The proposed national budget for 2020-21 financial year is an ambitious one but it is obviously business-friendly. It is focused on rescuing the economy from the downfall due to the coronavirus pandemic.
Corporate tax has been reduced and the facility of whitening black money is a welcome move. However, pressure on the internal economy will be looming due to the pandemic. Experts suggest the infection in Bangladesh might peak in August so it will be challenging for the economy.
Economists say the proposed budget for 2020-21 has a 'weak structure' as resource collection target is not realistic amid the Covid-19 situation. They say the finance minister targeted to collect revenue around Tk 3.78 trillion, which is not realistic at the moment.
It is envisaged that more than Tk 2.50 trillion will be collected this year in such a situation. It is thought that overcoming the impact of the Covid-19 in a short time is uncertain too. It is a positive sign that health, social safety net programme, and the agriculture sector have received emphasis.
But the allocation for social protection programme needs to be further increased as a large number of people lost their jobs during the lockdown. Besides, disparity increased and income of people came down. As such, social security is a very significant issue now.
There is a need for further incentives to take the economy forward. Incentives announced earlier were instantaneous and were given out to stabilise the economy.
The government is yet to conduct an economic assessment on the overall situation which might take place in August. To reach the GDP target proposed for the coming fiscal year, more stimulus packages are necessary.
The decision to slash corporate tax is praiseworthy. In order to maintain the flow of private investment, it is necessary to increase revenue without imposing new tax burden on the existing taxpayers.
The health sector requires more budgetary allocation in the Annual Development Programme (ADP) due to the coronavirus outbreak.
The highest allocations in the ADP have been given to the Local Government and Rural Development, Road Transport and Highways Department and Power Department. But in the current context, considering the coronavirus outbreak, the allocation in the health sector should be further increased.
It is also necessary to reconsider the decision to increase source tax in export industries. Global export demand has declined in the aftermath of the coronavirus outbreak. All export-oriented industries will face challenges if source tax is increased to 0.5 per cent.
However, revenue target of Tk 3.78 trillion will be difficult to collect due to negative impacts of the current pandemic on trade, commerce, industries, import, export and services. In such a situation, the government should finance the deficit from money market without reducing credit flows to the private sector.
Considering global economic losses and impacts on business in the country, the growth target would be difficult to achieve. In order to give a clear signal to the global community and local and foreign investors, experts say, the government should immediately prepare a Covid-19 recovery plan and a well-planned exit policy. Otherwise, sustenance of economic growth and LDC (least developed country) graduation would be difficult to achieve.

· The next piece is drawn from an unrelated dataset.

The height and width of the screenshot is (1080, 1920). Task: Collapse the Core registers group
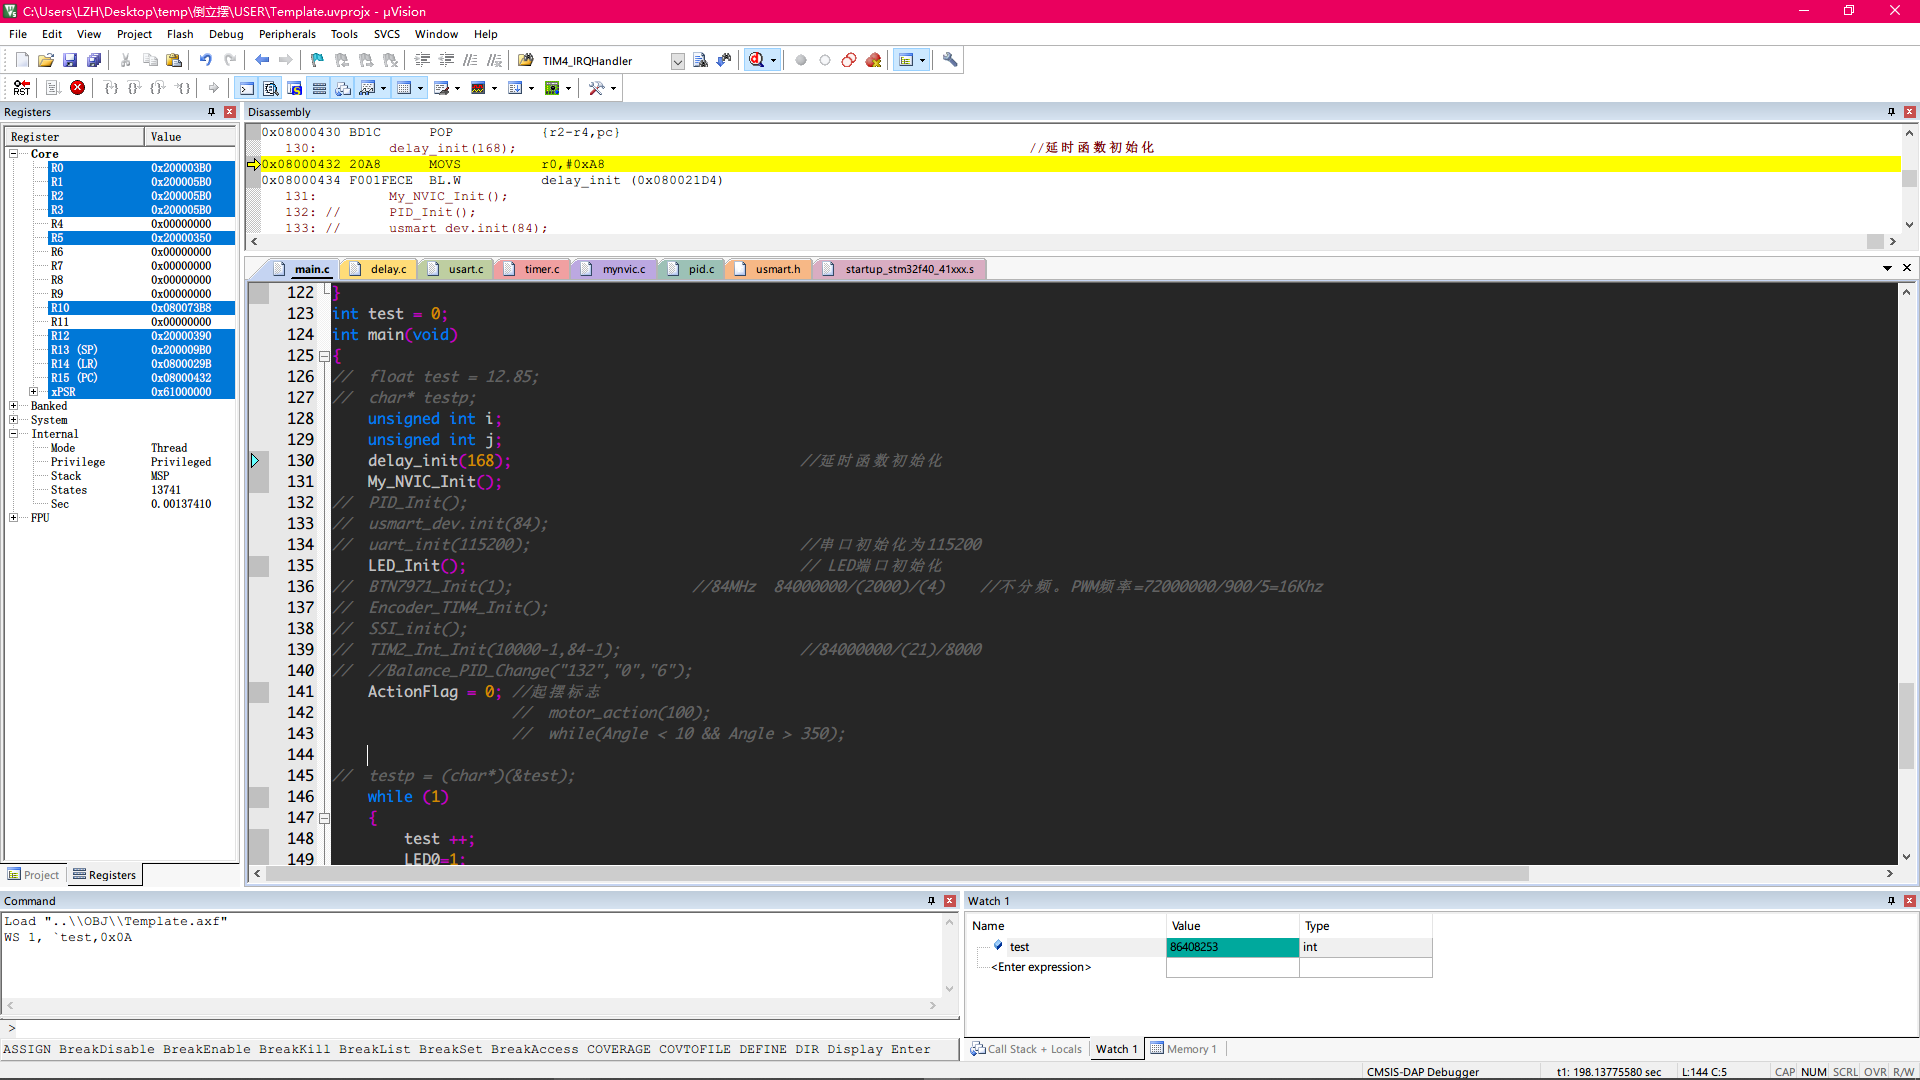pyautogui.click(x=13, y=154)
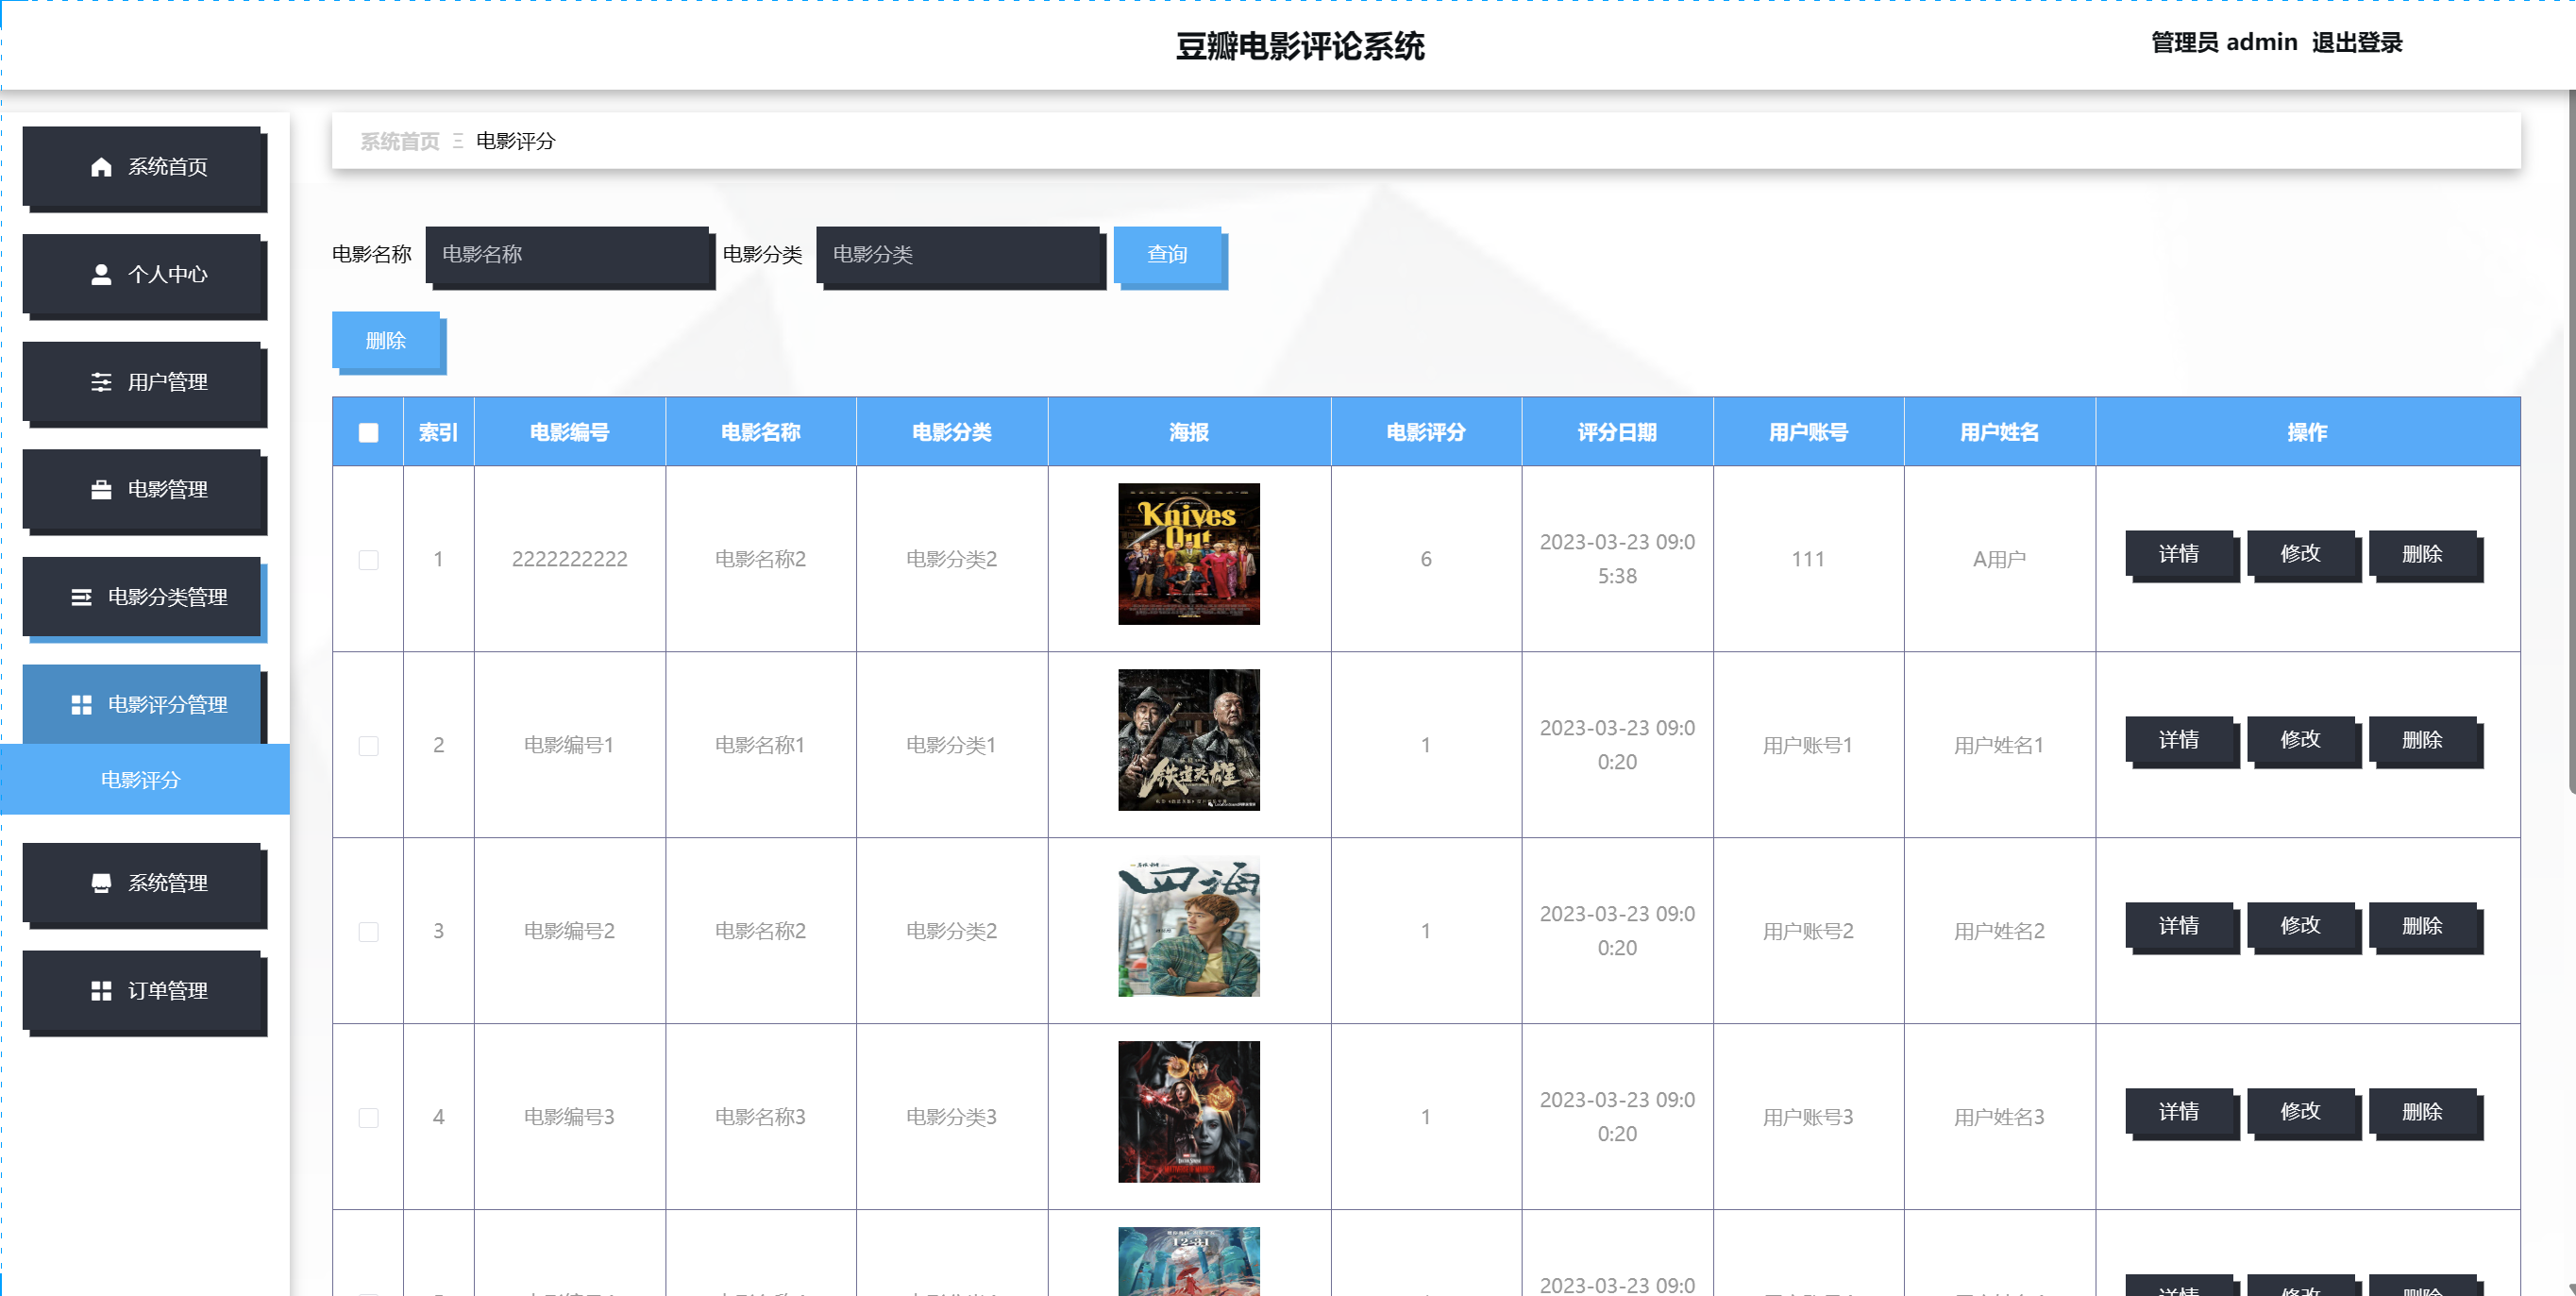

The four main focused areas of the government, such as - health, education, agriculture and employment - are rightly chosen. All the announced policies and allocations for these areas need to be implemented efficiently in order to maintain the country's growth path and to realise the targets.
The government should extend special support to the interested manufacturers willing to export PPEs, surgical masks and other related products and facilitate imports of raw materials.
A new horizon has opened for export diversification, Bangladesh can exploit these benefits.
Hassles for doing business need to be reduced. In that respect more automated processes as targeted by the NBR need full implementation. Online activities have been getting popularity and people are being increasingly used to the these.
The massive deficit financing from the banking sector is expected to crowd out private sector credit, which has already been sinking due to the pandemic. The government needs to spell out a clear vision of how private sector credit and investment would be promoted and facilitated in the wake of both the Covid-crisis and the large budget deficit to be financed through the banking channel.
The main goal is boosting aggregate demand and output. The government should mobilise all available means such as - savings from lower oil prices, suspension of non-priority ADP projects, and containing unnecessary expenditure.
As the country's apparel exporters are facing sustenance challenges, continuation of 1.0 per cent incentive may not be enough for them. Tax at source should remain as it is in the last year to 0.25 per cent. There is a need for detailed discussion with the industry people to set a full proof strategy.
Some business leaders, however, are sceptical about budget implementation and termed the fiscal blueprint ambitious. They hailed some tax measures in the budget, including individual's tax-free threshold and corporate tax reduction.
The government now needs to focus on how the budgetary measures will be implemented so that the country can make a speedy recovery from the current public health exigency. The business leaders say the source tax is reduced for all export sectors, but there will be no significant benefits unless advance income tax on the domestic industry is curtailed. There is also a need for proper utilisation of the allocations made for the education sector, especially to train up and develop skills of youths.
Appreciating the initiatives offered for boosting investment and employment, some businesses say the budget is inclusive, though its expenditure is huge.
Some business demanded automation and introduction of e-payment and e-TDS system, reduction of the number of VAT payments from monthly to quarterly, modernisation of the customs law and disputes, and facilitating foreign direct investment.
All said and done, it is necessary to ensure that the budgetary allocation is spent properly for the welfare of people by preventing corruption and waste. Only then the budget will be welfare-oriented.